Чтобы организовать и совершить эти убийства, сказал я, несомненно, нужна невероятная смелость.
Он пожал плечами:
— Отнюдь нет, можете мне поверить. Дело как дело, ко всему привыкаешь.
* * *
Петроград. Вечерами он куда красивее. Здешние каналы удивительно своеобразны, и хотя порой в них можно уловить сходство с венецианскими или амстердамскими, оно лишь подчеркивает их отличие. Неяркие, приглушенные краски. Близкие к пастельным, но такие нежные, какие художникам редко удается передать: туманно-голубые и тускло-розовые тона, как на эскизах Кантен де Латура, зеленые и желтые, как сердцевина розы. Они пробуждают те же чувства, что французская музыка восемнадцатого века с ее пронизанным грустью весельем. От каналов веет тишиной, бесхитростностью и наивностью; этот фон представляет отрадный контраст русским с их необузданным воображением и буйными страстями.
* * *
Моим первым учителем русского языка был волосатый низкорослый одессит. Чуть ли не карлик. Я жил тогда на Капри, он приходил ко мне на виллу в оливковой роще и каждый день давал мне уроки. Учил не слишком хорошо; для этого он был слишком робок и рассеян. Он ходил в порыжевшем черном костюме и большой невообразимого фасона шляпе. С него лил градом пот. Однажды он не пришел на урок, не пришел он и на второй, и на третий день; на четвертый я отправился его искать. Зная, что он очень нуждается, я опрометчиво заплатил ему вперед. Не без труда отыскал я узкий проулок с белыми домами; мне показали, как пройти в его комнату на верхотуре.

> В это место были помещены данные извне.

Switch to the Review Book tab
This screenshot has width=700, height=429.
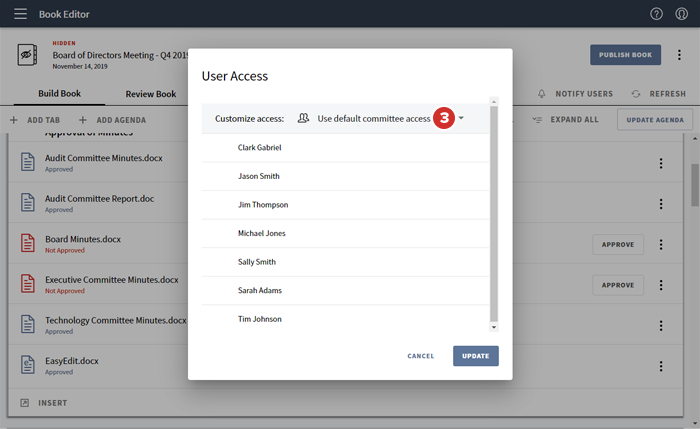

Это была даже не комната, а душный чердак под самой крышей, вся мебель состояла из раскладушки, стула и стола. Мой русский сидел на стуле, совершенно голый и очень пьяный, на столе перед ним стояла бутыль с вином. Едва я переступил порог, как он сказал: «Я написал стихи». И без долгих слов, забыв о своей прикрытой лишь волосяным покровом наготе, с выражением, бурно жестикулируя, прочитал стихи. Стихи были очень длинные, и я не понял в них ни слова.